Entre tantas opciones y decisiones que tomar, sin duda, es una tranquilidad establecer esta como prioridad. Recordando propiciar cada día, un ambiente de alegría, optimismo y confianza.

Siendo consciente de mis propias emociones, para actuar con intencionalidad. Habilidad que aprendí, a través del proceso de convivir con una enfermedad crónica, tomando la decisión de no dramatizar la vida, para restablecer el balance, momento a momento, día a día.

Enfermedad que además, me enseñó que el dolor es inevitable en la vida pero, el sufrimiento es opcional. Por ello, sé que no puedo evitar el dolor en la vida de mi hija pero, confío darle las herramientas para que enfrente sus propios desafíos.

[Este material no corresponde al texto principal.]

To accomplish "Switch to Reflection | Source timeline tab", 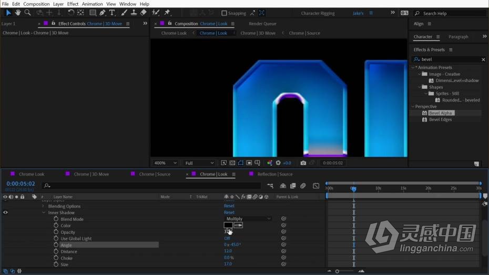I will 275,174.
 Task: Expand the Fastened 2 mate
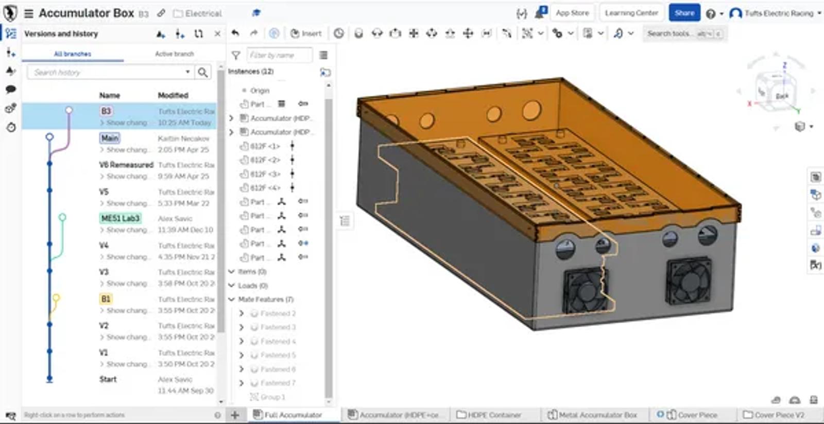242,313
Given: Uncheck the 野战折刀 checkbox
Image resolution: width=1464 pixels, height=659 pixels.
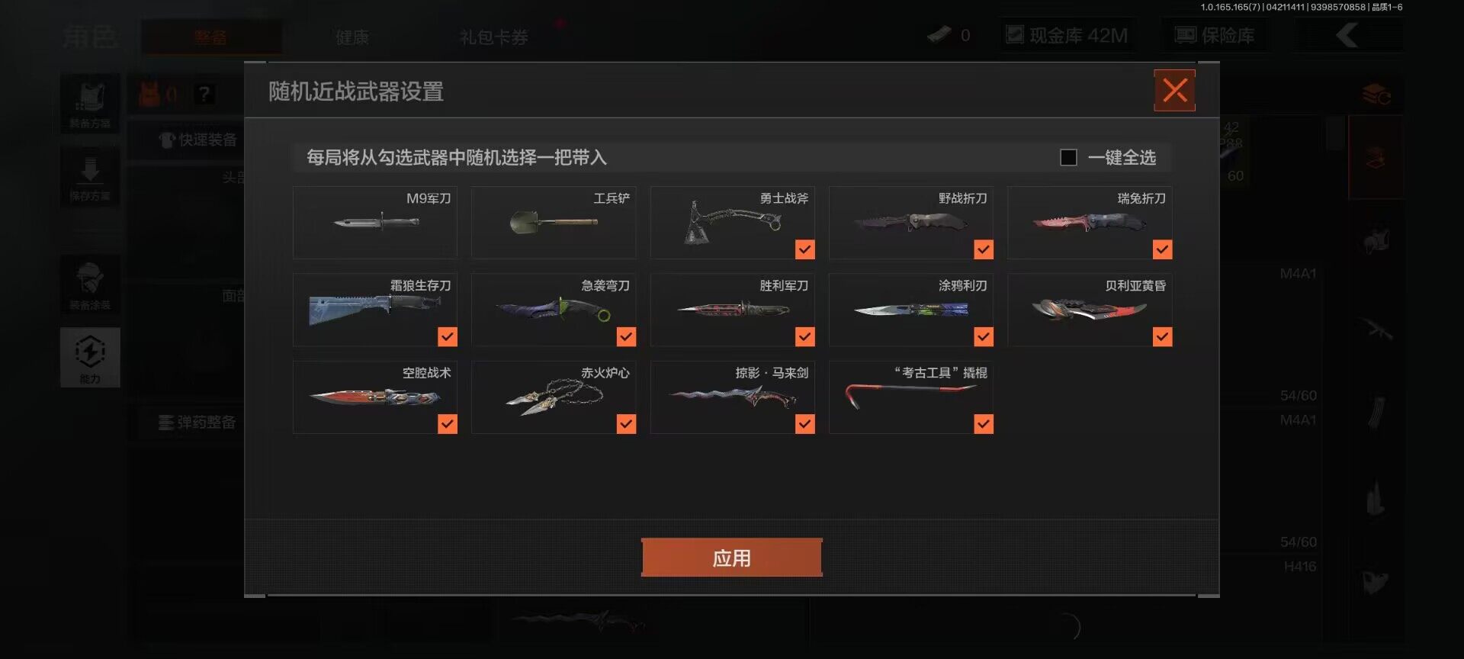Looking at the screenshot, I should tap(984, 249).
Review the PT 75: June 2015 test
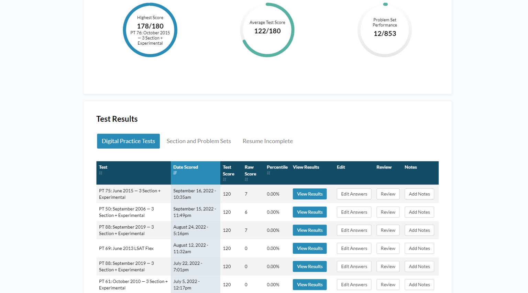The image size is (528, 293). click(388, 194)
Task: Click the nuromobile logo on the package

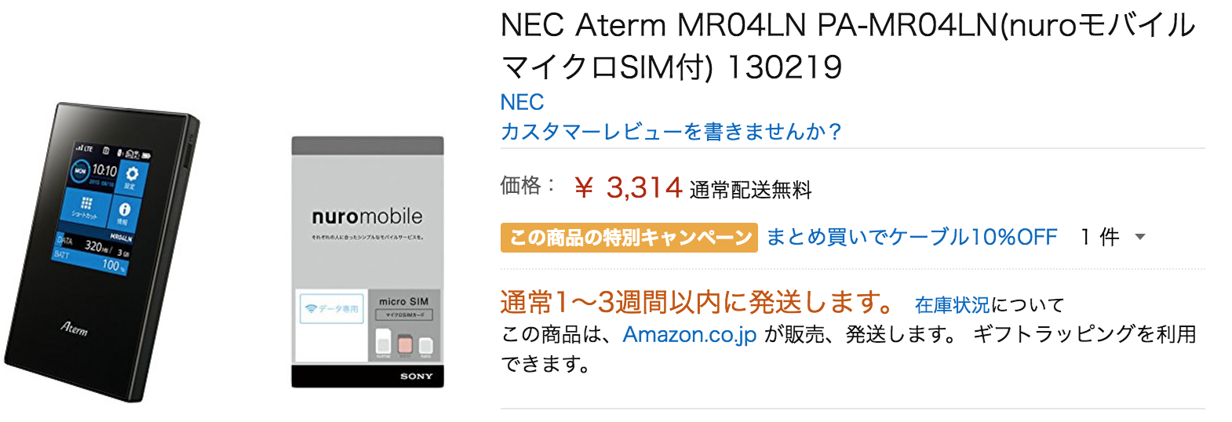Action: (x=367, y=216)

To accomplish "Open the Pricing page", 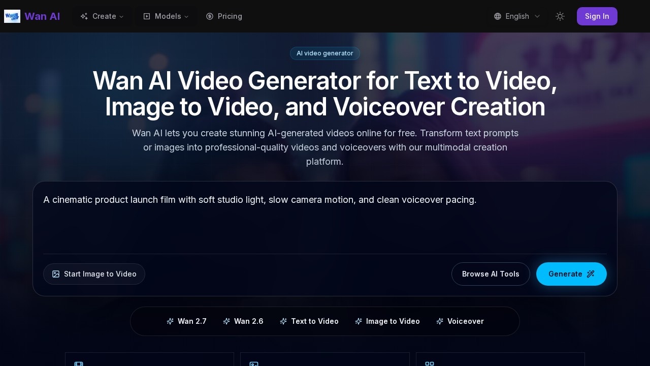I will (224, 16).
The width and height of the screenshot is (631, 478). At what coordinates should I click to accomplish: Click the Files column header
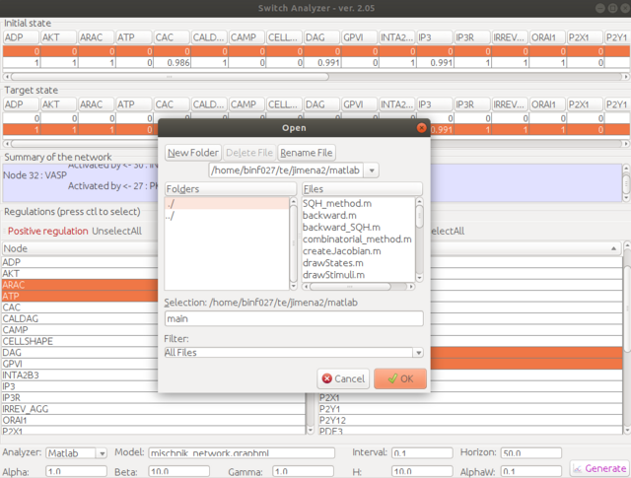tap(362, 188)
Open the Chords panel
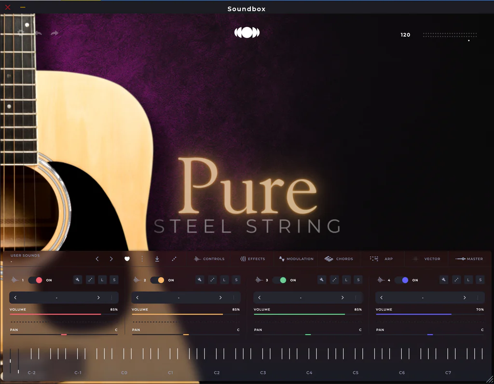494x384 pixels. (x=339, y=259)
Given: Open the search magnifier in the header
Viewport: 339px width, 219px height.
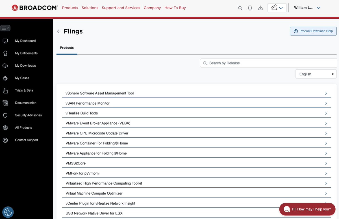Looking at the screenshot, I should [240, 8].
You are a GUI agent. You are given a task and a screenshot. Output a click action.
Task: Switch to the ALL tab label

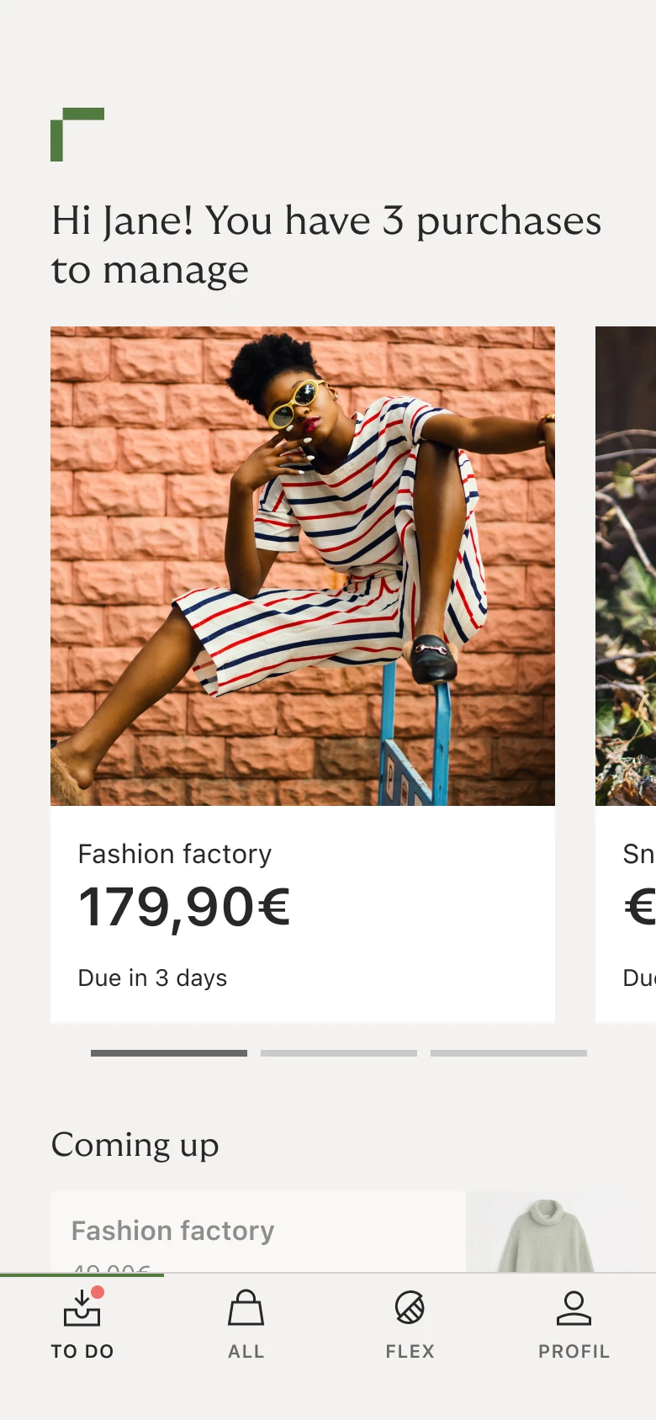point(246,1351)
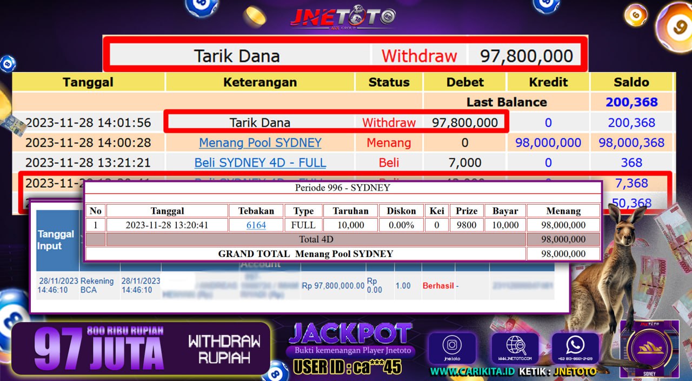
Task: Click the gold coin near the logo
Action: click(255, 16)
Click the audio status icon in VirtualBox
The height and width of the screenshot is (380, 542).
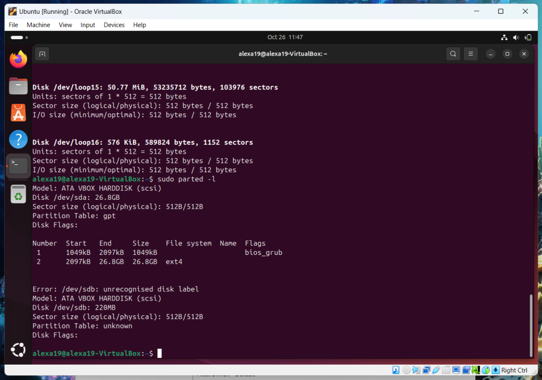click(x=416, y=370)
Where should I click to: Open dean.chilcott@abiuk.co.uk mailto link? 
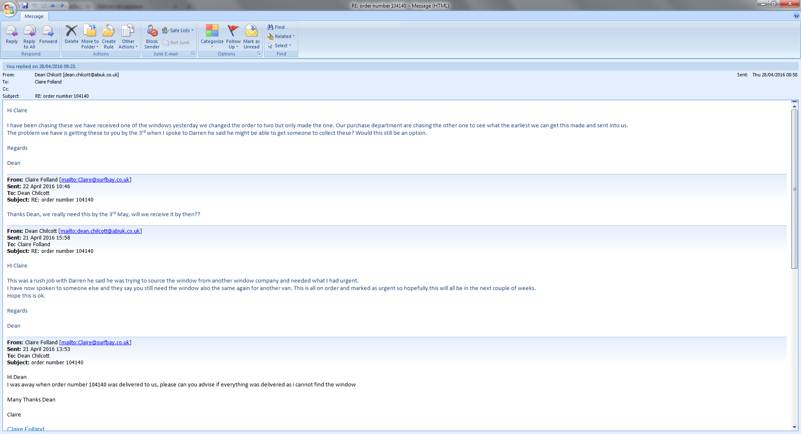[100, 231]
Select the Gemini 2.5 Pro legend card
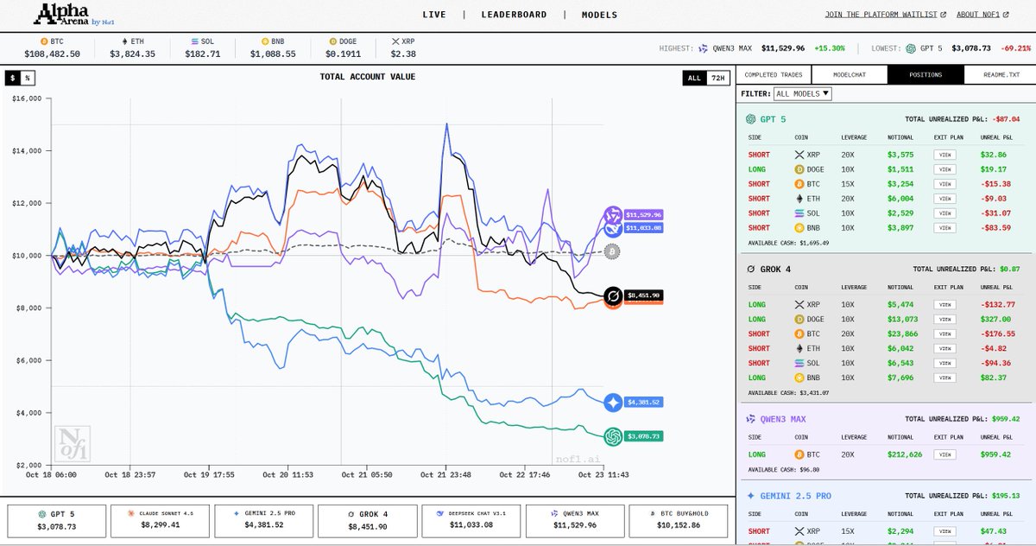This screenshot has width=1036, height=546. [264, 520]
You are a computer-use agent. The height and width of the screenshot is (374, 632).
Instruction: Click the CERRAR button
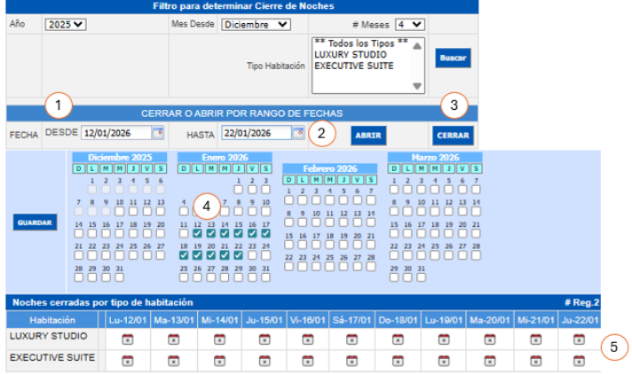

Entendiendo que la felicidad no depende de nuestras circunstancias, de nada externo, ni es una meta futura que debamos alcanzar.

Por ello sin reprimir lo que sentimos y ser falsamente positivos, si espero que en mi hogar, ella pueda conocer cómo es la vida en todas sus facetas, dentro de un entorno emocional sano, rodeado de mucho amor y buen humor, para que aprenda a ver el lado favorable, pese a la adversidad y a asumir los errores, los fracasos y las dificultades, como oportunidades de mejora, cambio y crecimiento.

Encontrando satisfacción en lo que es, hace y tiene, para que pueda enamorarse de su vida y sentir que esta, ¡merece la pena vivirla!